Я тараторила без умолку, и оба они, в особенности француз, выглядели растерянными. Потом все это сделалось для меня невыносимым, и мне пришлось сесть, джентльмены передо мной или не джентльмены. Я была поистине опустошена и прямо там, перед незнакомцами, расплакалась.

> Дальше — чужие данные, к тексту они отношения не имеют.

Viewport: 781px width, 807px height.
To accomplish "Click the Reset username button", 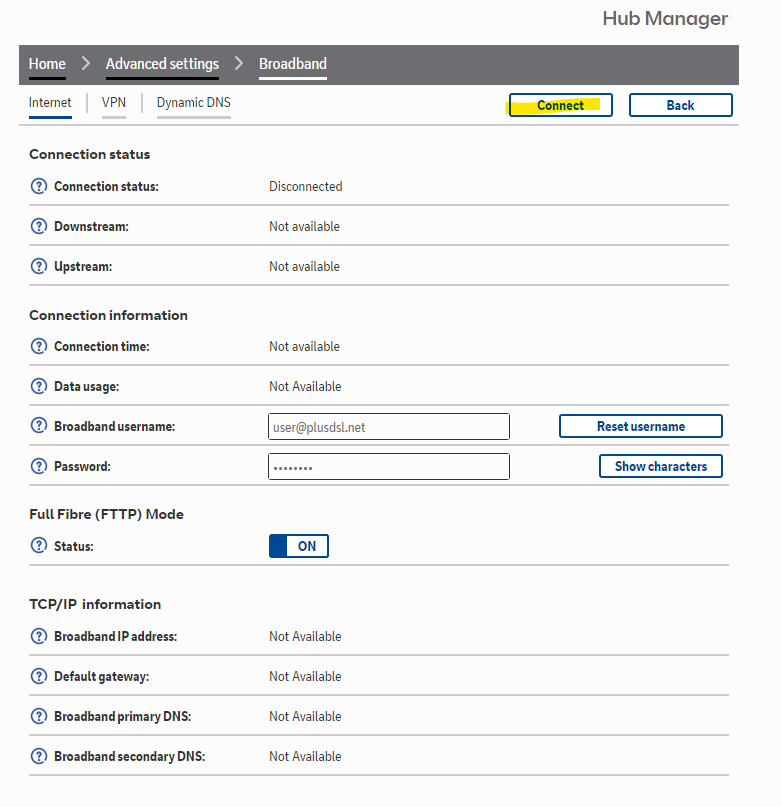I will click(640, 426).
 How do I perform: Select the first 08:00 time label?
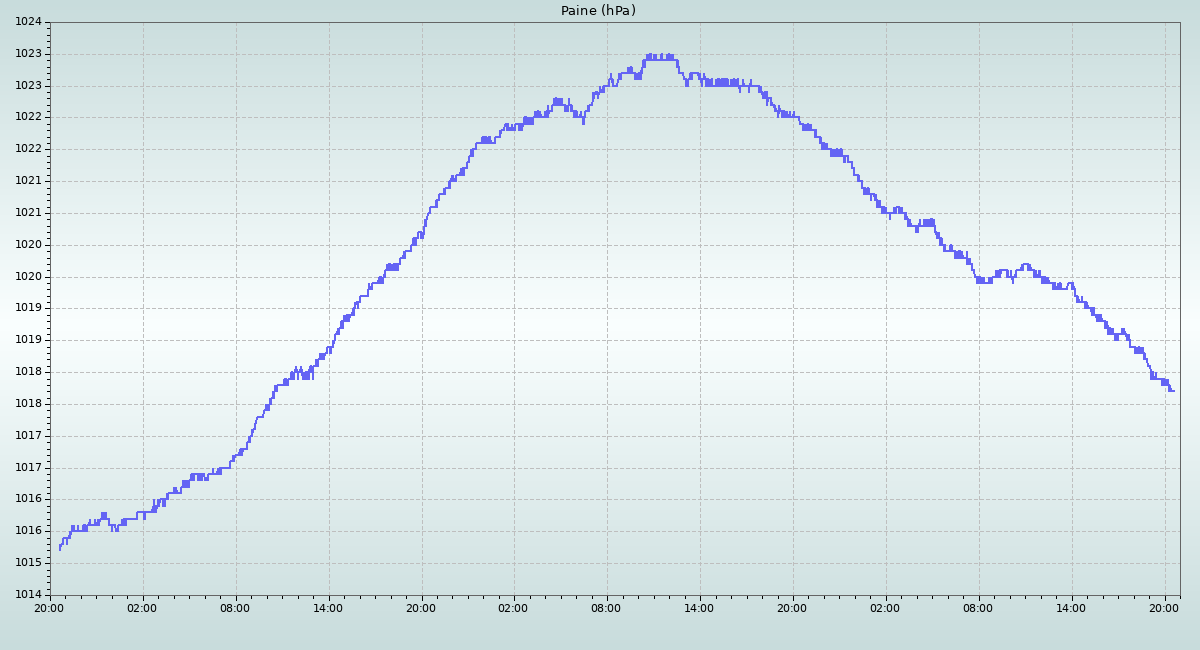(235, 607)
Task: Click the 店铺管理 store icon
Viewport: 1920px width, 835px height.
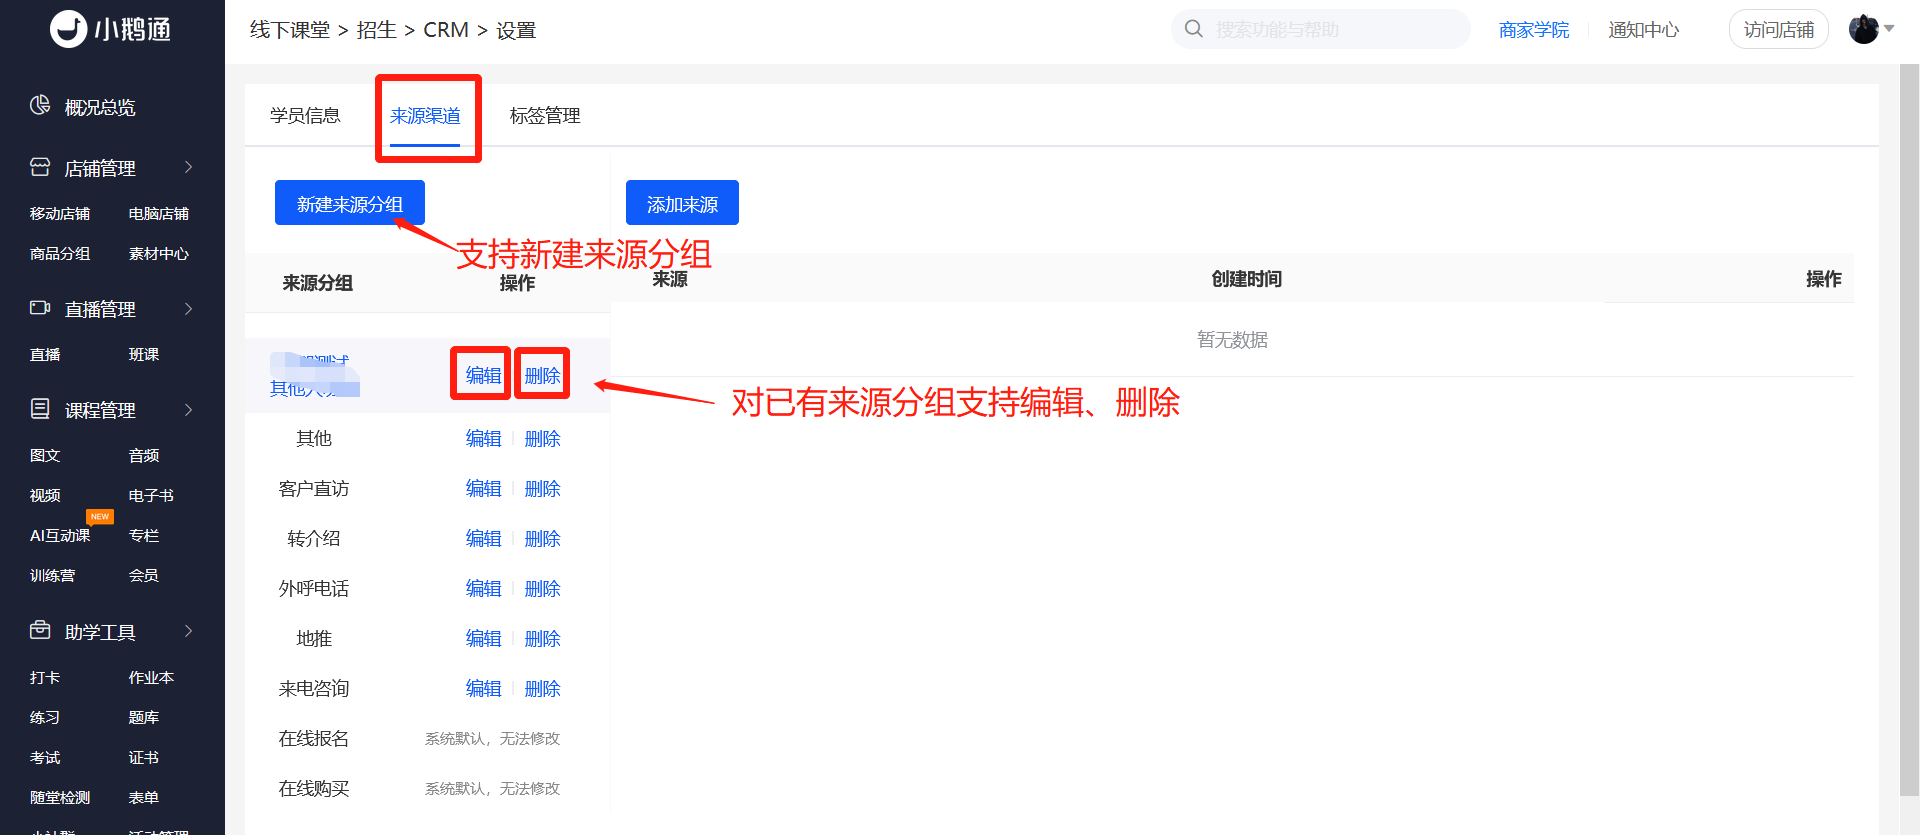Action: click(x=40, y=167)
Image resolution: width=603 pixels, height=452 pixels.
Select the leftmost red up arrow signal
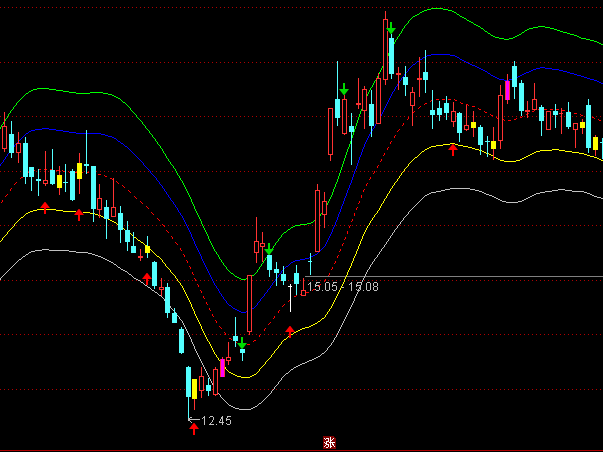[x=44, y=206]
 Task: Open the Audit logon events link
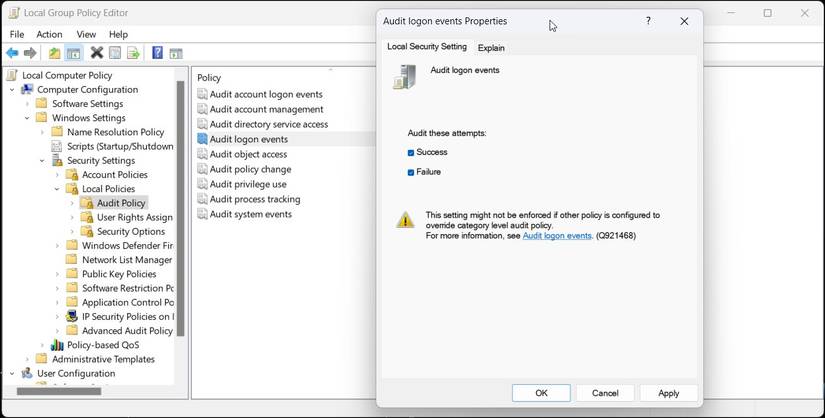557,236
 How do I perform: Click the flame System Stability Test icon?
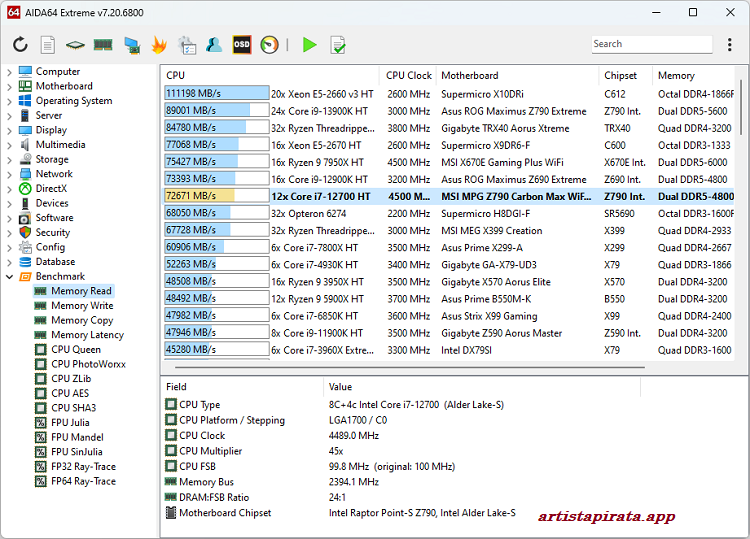tap(159, 44)
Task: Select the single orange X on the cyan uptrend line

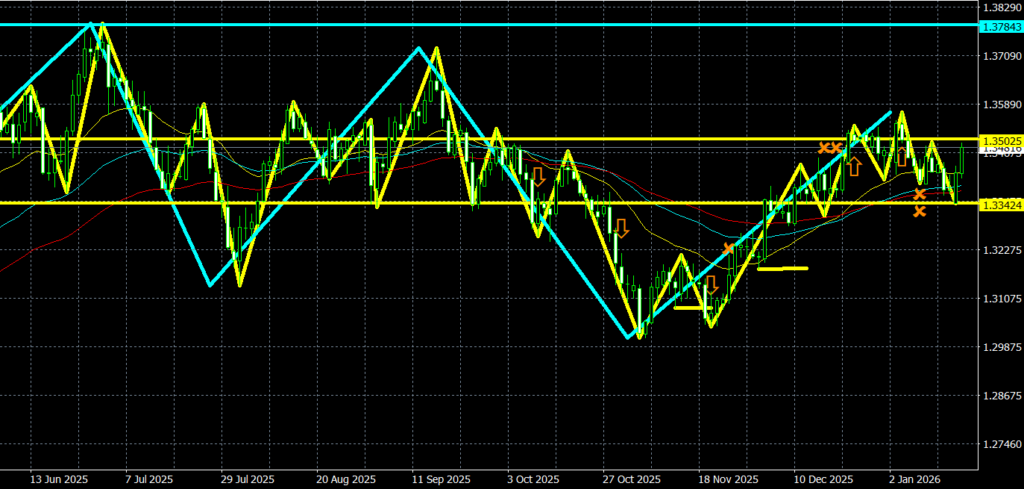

Это расстроило француза больше, чем любые слова. Он затрещал по-французски, а мистер Лайель перебивал его, говоря на своем медленном французском, меж тем как я могла думать лишь о том, что хочу крикнуть маме, чтобы она заплатила Деям только фунт, потому что я была слишком щедра, а нам потребуются лишние шиллинги, поскольку теперь я не смогу охотиться на монстров и продавать их. Мне придется вернуться к мелким антикам, аммикам, белликам и грифеям моей юности. Даже тогда я не буду продавать так много, как раньше, потому что появилось гораздо больше других охотников, продающих такие вещицы самостоятельно. Мы снова обеднеем, Джо никогда не сможет завести собственное дело, а мы с мамой навсегда останемся привязанными к Кокмойл-сквер и не переберемся выше по холму в дом получше. Я дала себе волю оплакивать свое будущее, пока слезы не иссякли, а мужчины не замолчали.
Когда они уверились, что я перестала плакать, мосье Прево вытянул из своего кармана носовой платок. Наклонившись над глыбами, чтобы не наступить на экземпляры, он протянул мне его, словно белый флаг над полем битвы. Когда я заколебалась, он помахал им, подбадривая меня, и слегка мне улыбнулся, отчего у него на щеках появились глубокие ямочки. Я его взяла и вытерла глаза самой мягкой и белой тканью, к которой мне когда-либо доводилось прикасаться. Платок пахнул табаком и заставил меня задрожать и улыбнуться, потому что снова ударила молния, совсем слегка. Я хотела было вернуть его, теперь замаранный глиной голубого лейаса, но хозяин его не взял, знаком дав понять, что мне следует его оставить. Тогда я начала думать, что, может быть, мосье Прево все-таки не шпион. Я сложила платок и сунула его себе под чепец.